Zitat:
Zitat von mithardemb
... ich würde mir dann eher noch ernsthafte Sorgen um den 30. Schüler machen, der kein Muslim ist. Wenn Mobbing an der Schule gang und gäbe sind, dann dürfte der noch größere Schwierigkeiten haben.
|
Dee auch. Da gab es ja mal eine Doku im WDR, die dann vom eigenen Rundfunkrat als "tendenziös" gerügt wurde. 'Kartoffel" war noch harmlos. Ebenso gab es ja mal eine Doku über jüdische Jugendliche, denen in Berlin (wo auch sonst?) geraten wurde das Gymnasium zu wechseln, als sie gemobbt wurden.

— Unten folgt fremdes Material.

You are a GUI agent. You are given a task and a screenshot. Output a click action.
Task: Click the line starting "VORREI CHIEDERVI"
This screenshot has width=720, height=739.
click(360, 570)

MMn. ist das Hauptproblem, dass "Islam" in den Medien oder von der Politik immer nur von der Seite beleuchtet wird (bis auf wenige neutrale Dokus), die immer diejenigen zeigt und zu Wort kommen lässt, die sich eben NICHT anpassen. Die große Gruppe säkularer "Muslime", die in etwa so muslimisch sind wie hier die meisten "christlich" haben überhaupt keine öffentliche Stimme. Dazu fallen sie auch nullkommanull auf, im Gegensatz zur Undercut-/Kopftuchfraktion.
Von den Muslimen in meinem Bekanntenkreis trägt niemand Kopftuch, man grillt, trinkt Bier und Raki und die Kinder bekommen auch was zu Weihnachten und bei St. Martin sind sie stolz dabei, weil der Lampignon so schön leuchtet. Das ist auch mMn. die Mehrheit. Am lautesten Jammern und schreien tun aber die "anderen".
Bei den Syrern ähnlich. Bei uns in der Stadt hat man es sehr geschickt gemacht und freiwillig am Anfang echte Flüchtlinge aufgenommen. Ausschließlich Familien. Die fallen im Stadtbild gar nicht auf! Da siehst du kein Kopftuch und sie sind im Schnitt gut gebildet. Die machen auch bei Kriminalität, Integration der Kinder keinerlei Probleme. Dazu hat man sie quer über die Stadt verteilt und eben nicht in ein Ghetto abgeschoben.
Die werden aber selten gezeigt. Zu unspektakulär für die Medien?